| Your task |
Reproduce the listing from the line containing "is (977, 342)." through the line containing "peak-label: 16 is", substituting "capture" for "screenshot" and changing nothing else. Give only those lines, without the pictures.

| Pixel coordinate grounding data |
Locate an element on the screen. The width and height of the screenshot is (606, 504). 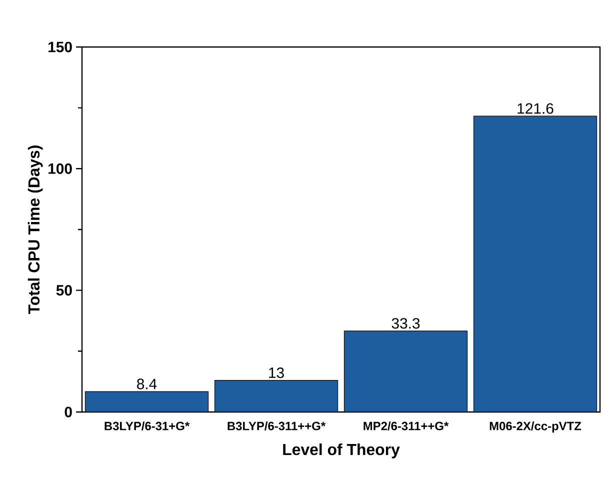
x-tick-label: B3LYP/6-31+G* is located at coordinates (147, 426).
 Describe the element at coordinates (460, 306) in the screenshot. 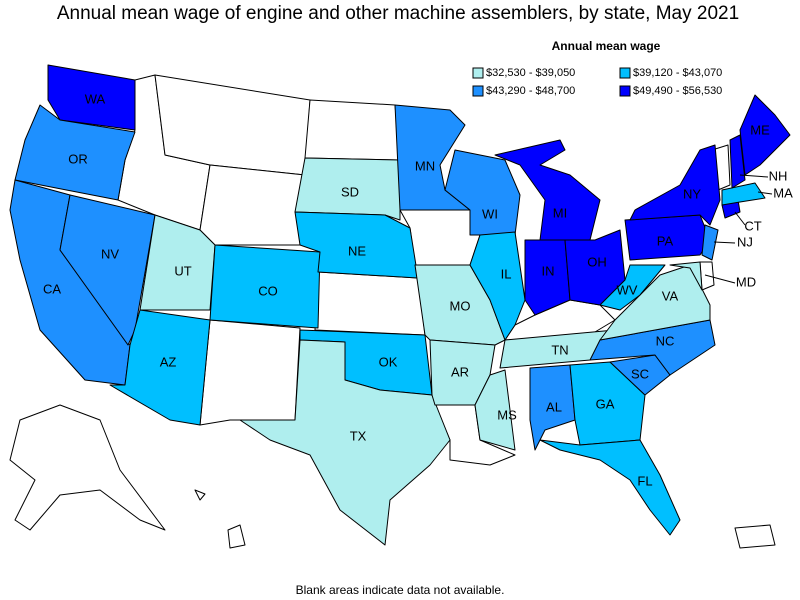

I see `state-label: MO` at that location.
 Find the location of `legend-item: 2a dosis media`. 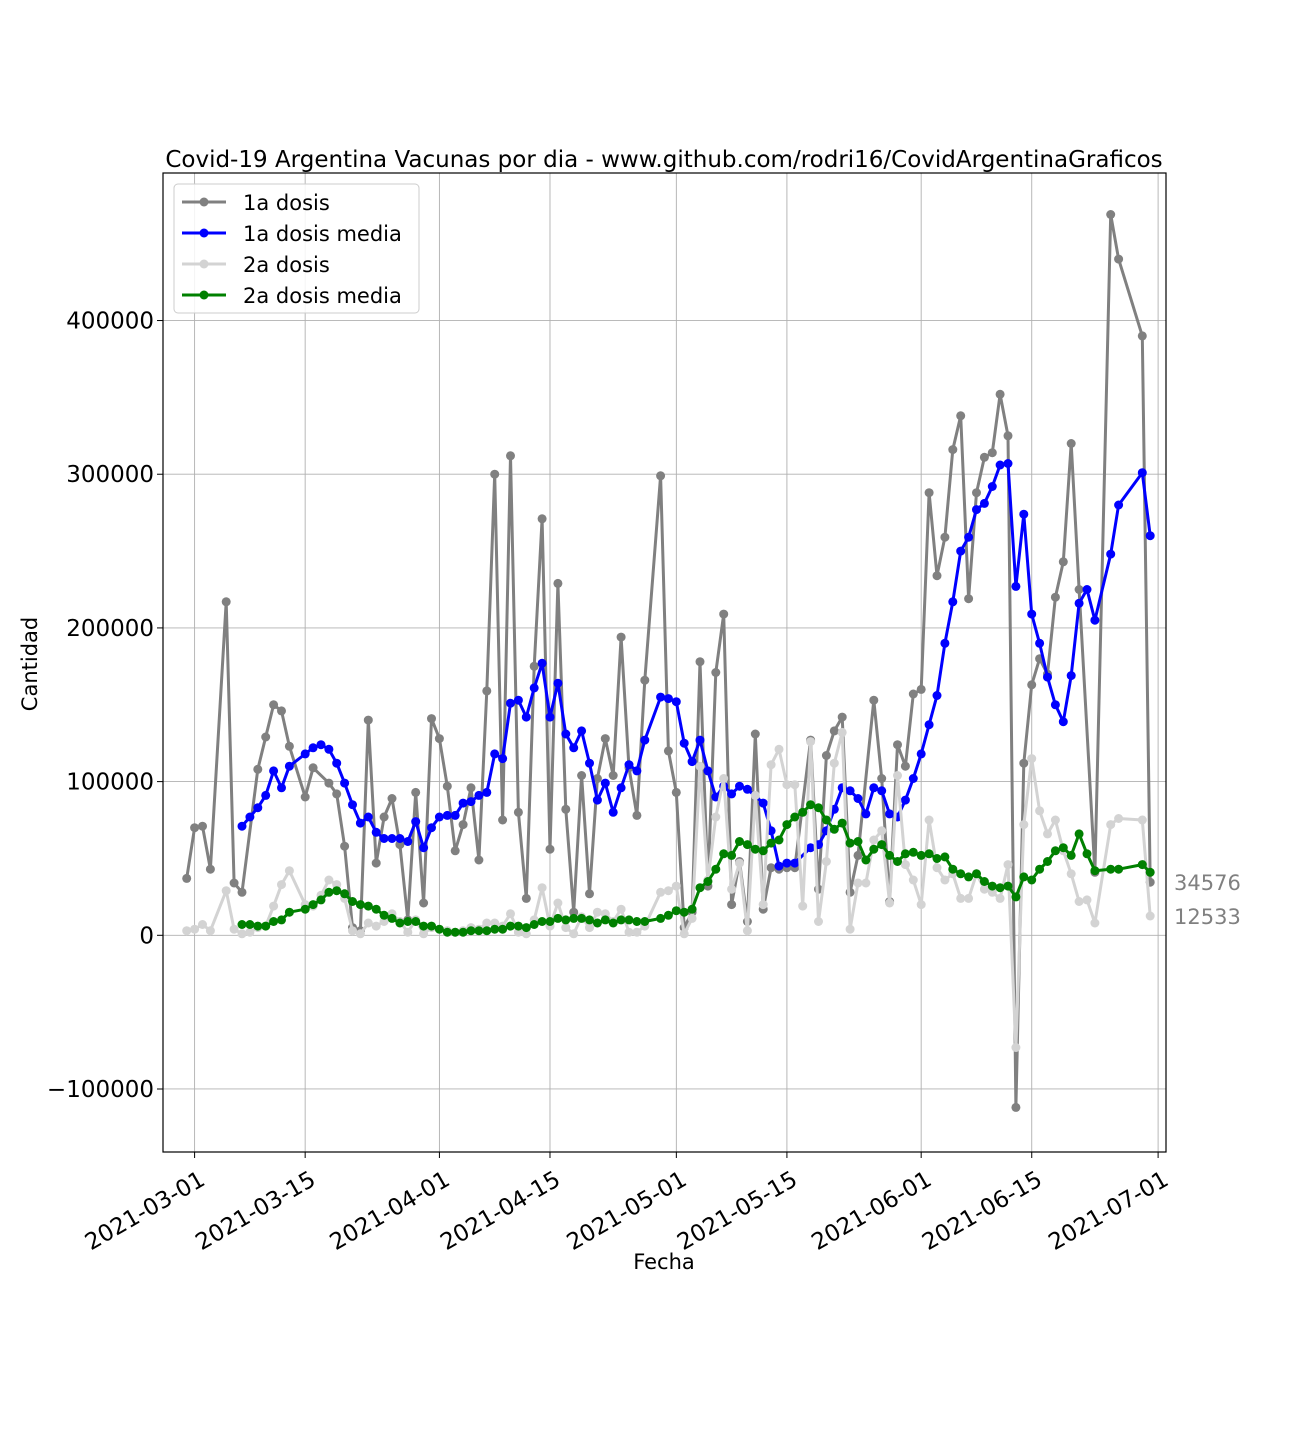

legend-item: 2a dosis media is located at coordinates (292, 296).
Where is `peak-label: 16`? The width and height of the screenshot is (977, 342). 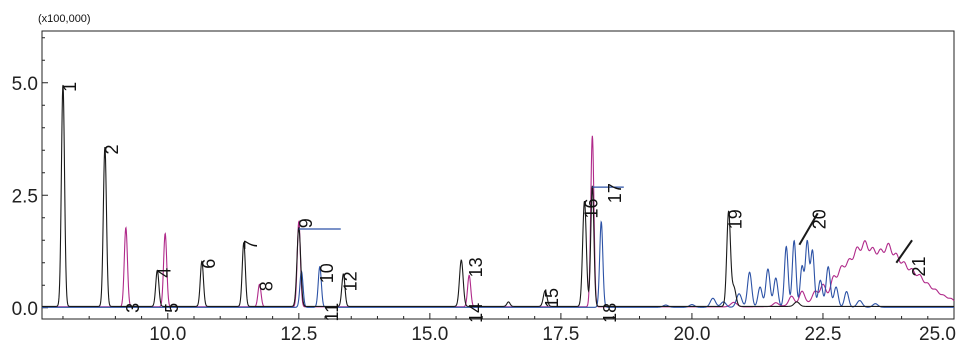
peak-label: 16 is located at coordinates (591, 208).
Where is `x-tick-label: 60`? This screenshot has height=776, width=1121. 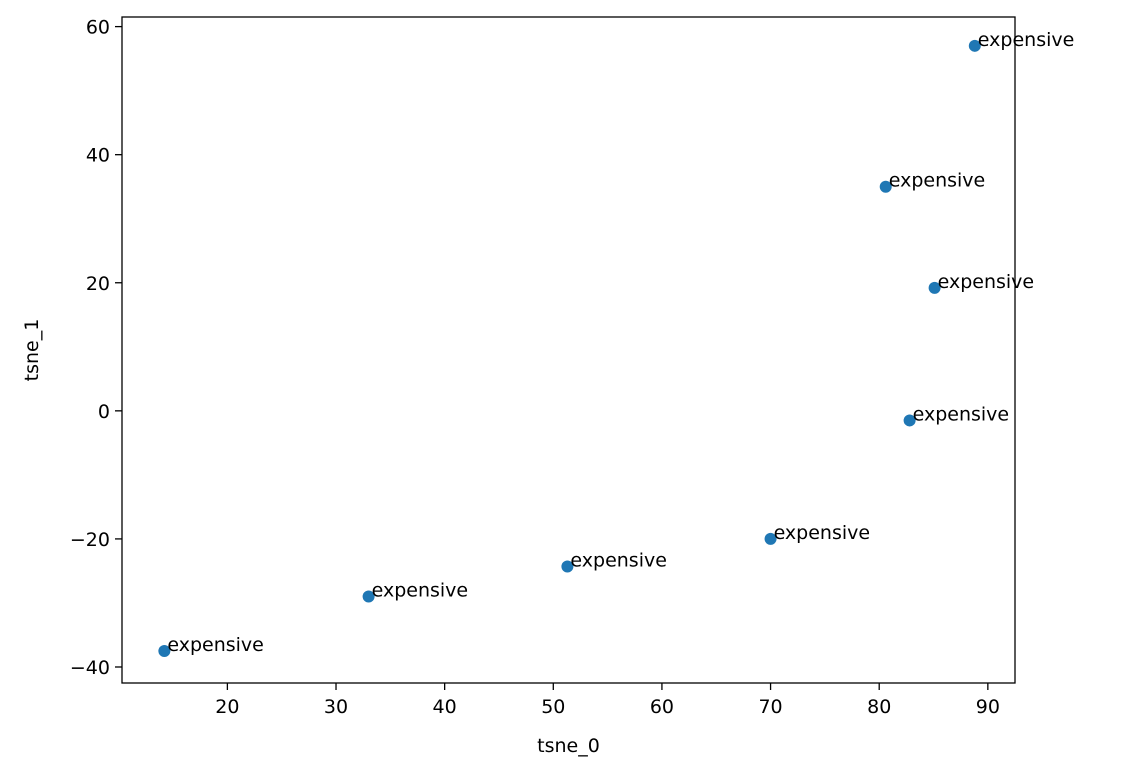 x-tick-label: 60 is located at coordinates (662, 707).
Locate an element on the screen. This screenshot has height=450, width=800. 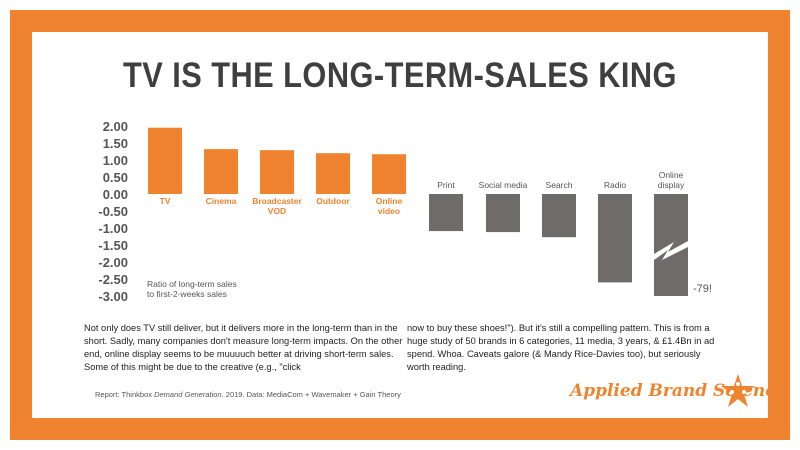
annotation-label: -79! is located at coordinates (702, 289).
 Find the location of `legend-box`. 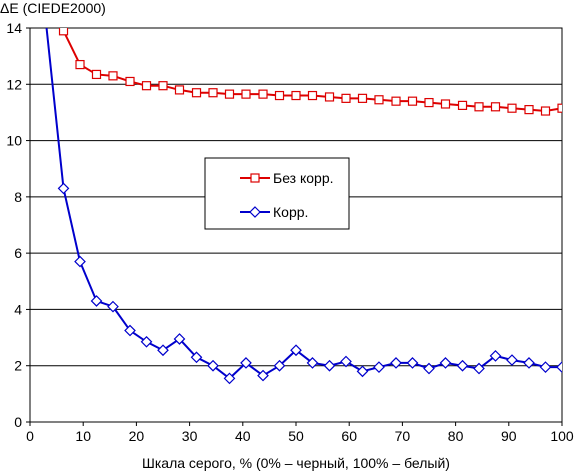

| Your response |
Where is `peak-label: 16`? The width and height of the capture is (977, 342). 
peak-label: 16 is located at coordinates (591, 208).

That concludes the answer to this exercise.